Q. 結局、《英雄叙事オラトリオ》ってなんなの?

A. 俺にもよくわからん


「エ〜ト〜く〜ん?」


「待て待て落ち着けイノリ! 指をわきわきさせながらにじり寄るな! ちゃんと話すから!」


 復興が進み、少しだけ立派に、具体的には土から木造になった療養所の一室で。

 俺は制裁くすぐりをしようと徐々に距離を詰めてくるイノリをなんとか宥めてひと息ついた。


「俺は、初めからこの力を使えてたわけじゃないんだ。ほら、ラドバネラとの戦争、前にちょっとだけ話したろ?」


「エトくんの親友が命をかけて止めたって話だよね?」


「そうそれ。俺が《英雄叙事オラトリオ》を開けるようになったのはその戦争が……もっと具体的に言うと、ラドバネラが大氾濫スタンピードに呑まれてからなんだよ」



 俺は元々魔力を持たない出来損ないで、おまけに闘気も練ることができない劣等生だった。
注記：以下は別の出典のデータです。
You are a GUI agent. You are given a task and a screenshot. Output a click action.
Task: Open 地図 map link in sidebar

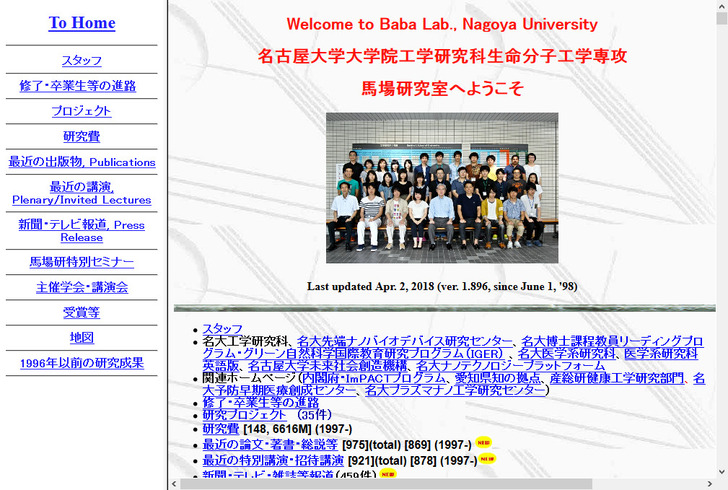point(82,338)
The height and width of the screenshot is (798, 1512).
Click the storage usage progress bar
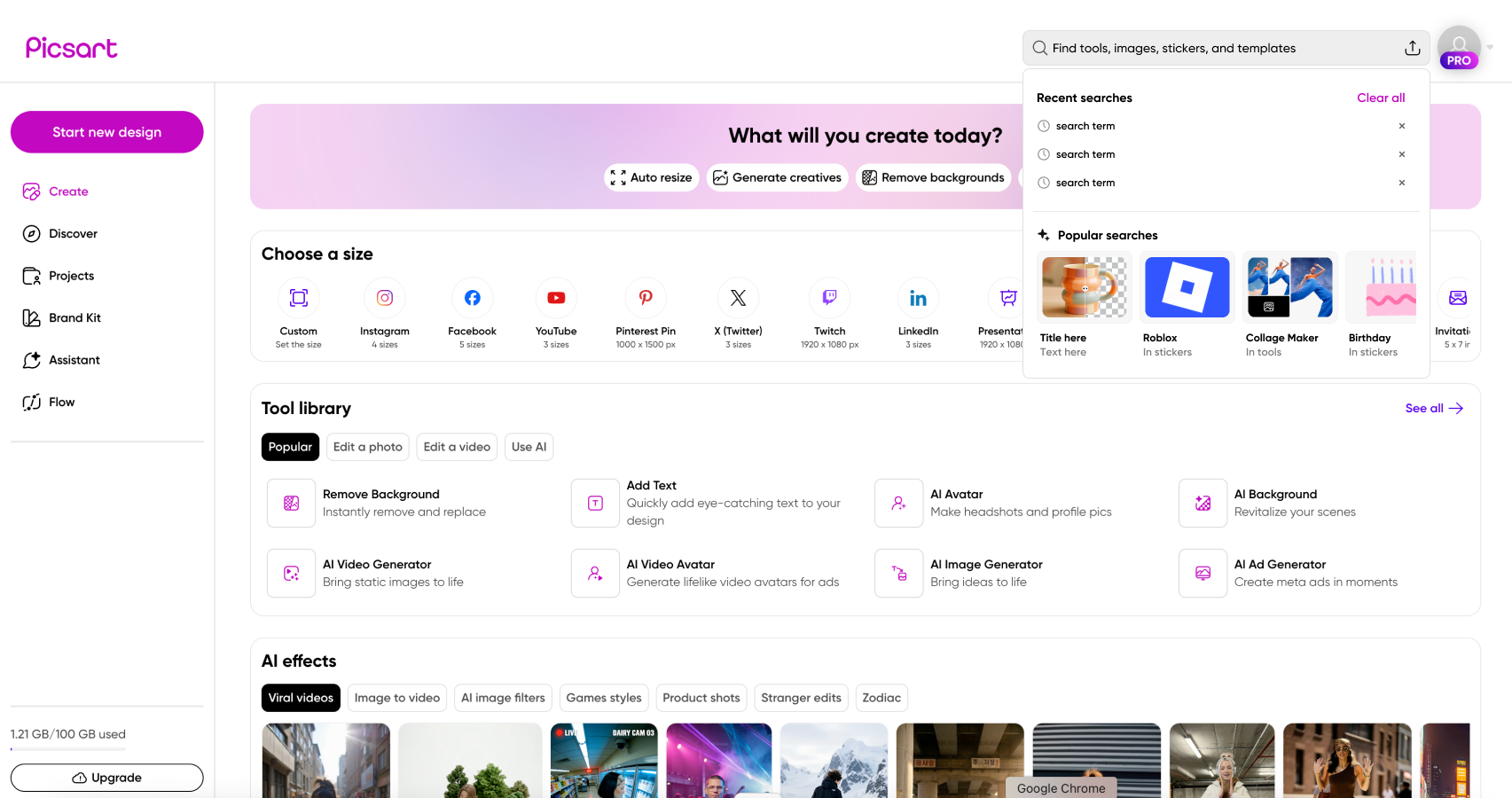(67, 748)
 取り柄と言えば、野生動物を狩るのが少し得意で、人より素の身体能力が秀でていることくらいなもの。


 そんな俺の器を《英雄叙事オラトリオ》が最初から占有していたのか、はたまた、出来損ないだった器に後からこの“本”が居座ったのか。正確な話は俺自身にもよくわからない。


 一つ確かなのは、大氾濫スタンピードを前に無力を痛感し力を渇望する俺に、シャロンが……ラドバネラの英雄が力をくれたという事実だけ。


 ——『その声を待ってたよ。さあ、私の手を取って。この星に、君の足跡を刻みに行こう!』


 今でも鮮明に、一言一句違わず覚えている。無垢に笑うシャロンの手を取って、二人が溶け合い——気がつけば、俺は女の子になって戦場を駆け抜けていた。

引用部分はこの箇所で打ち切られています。